=== Prompt ===
Could you give the data that follows again exactly, without its pictures?

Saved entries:
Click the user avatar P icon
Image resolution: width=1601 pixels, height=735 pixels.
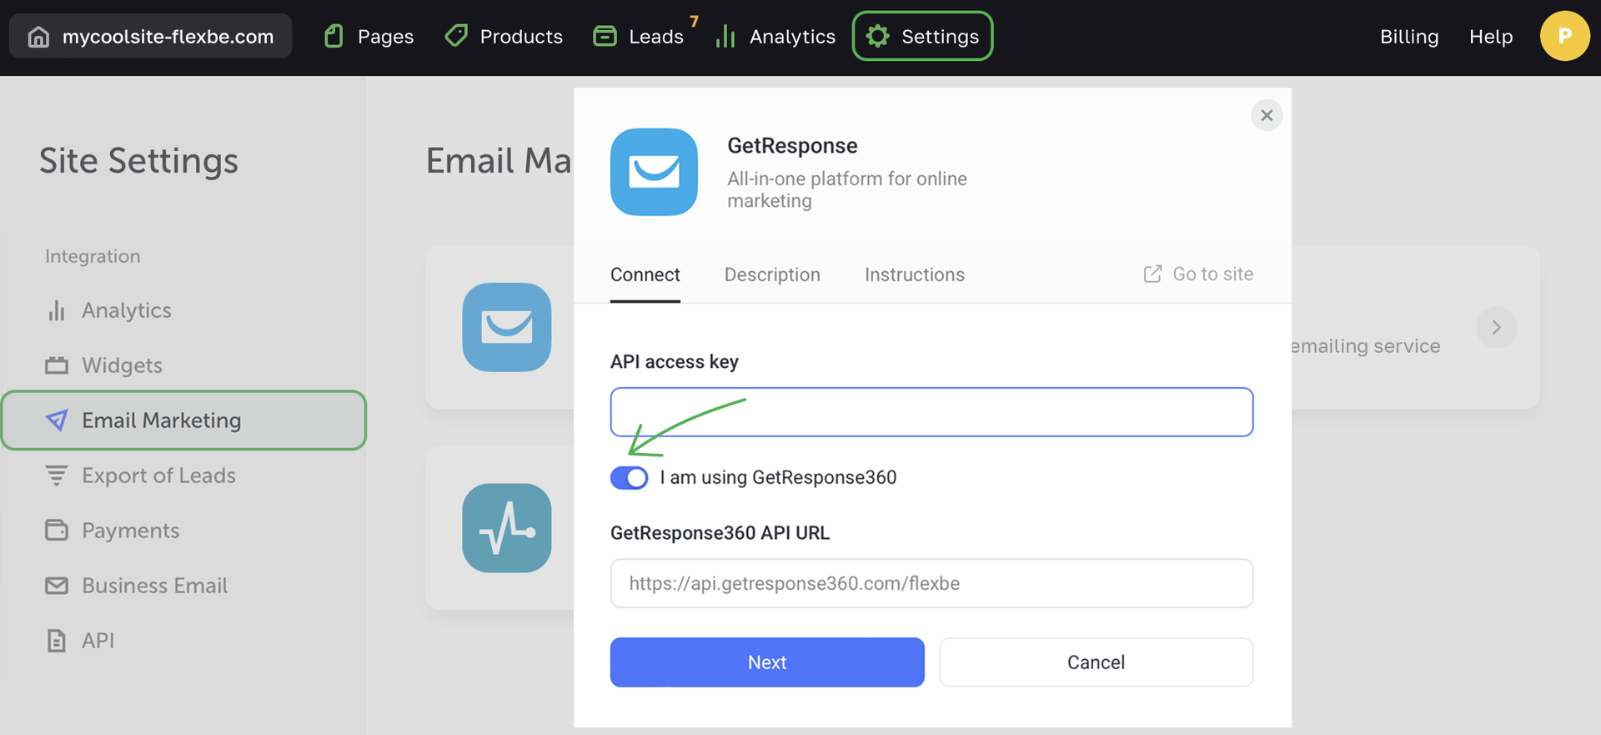coord(1564,36)
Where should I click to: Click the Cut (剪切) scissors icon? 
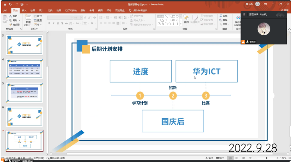coord(11,16)
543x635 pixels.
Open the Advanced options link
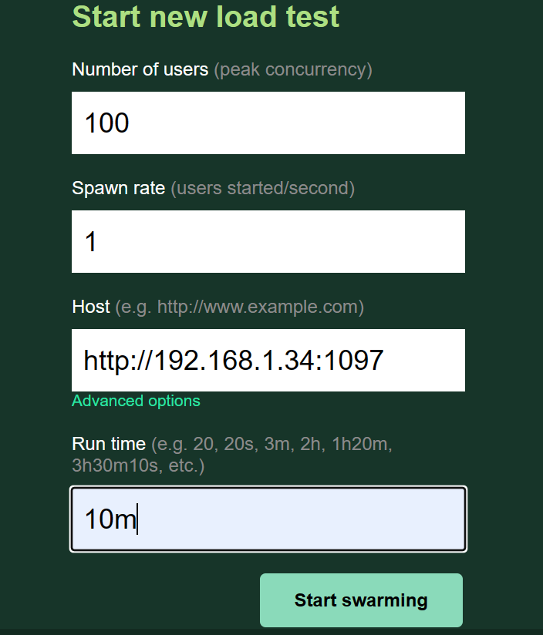(x=136, y=401)
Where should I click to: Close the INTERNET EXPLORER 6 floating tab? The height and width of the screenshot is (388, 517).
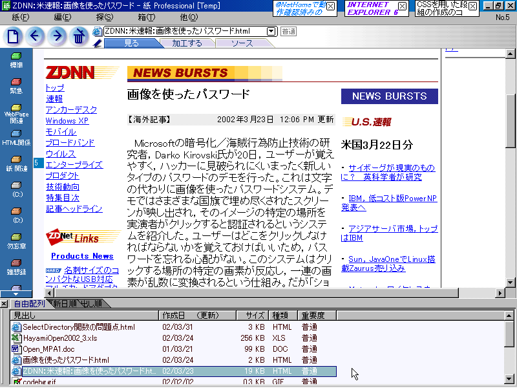point(402,6)
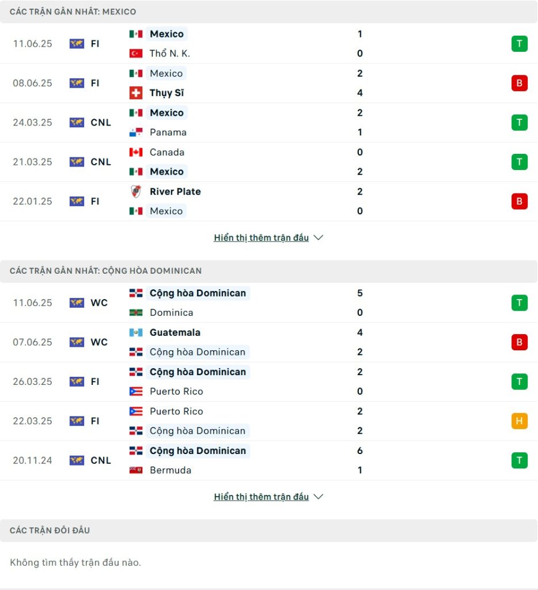Click the Guatemala flag icon

[136, 332]
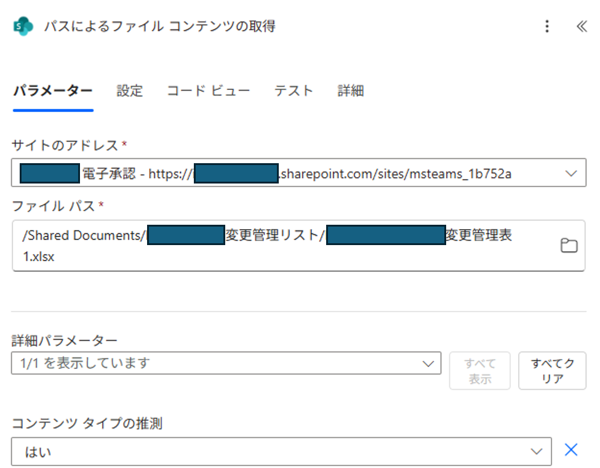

=== Answer area ===
Click the user avatar P icon
Image resolution: width=1601 pixels, height=735 pixels.
coord(1564,36)
Where should I click to: Click the Cut (剪切) scissors icon? 
coord(11,16)
543x635 pixels.
Open the Advanced options link
(x=136, y=401)
Where should I click to: Close the INTERNET EXPLORER 6 floating tab? The height and width of the screenshot is (388, 517).
point(402,6)
Click the Guatemala flag icon

[136, 332]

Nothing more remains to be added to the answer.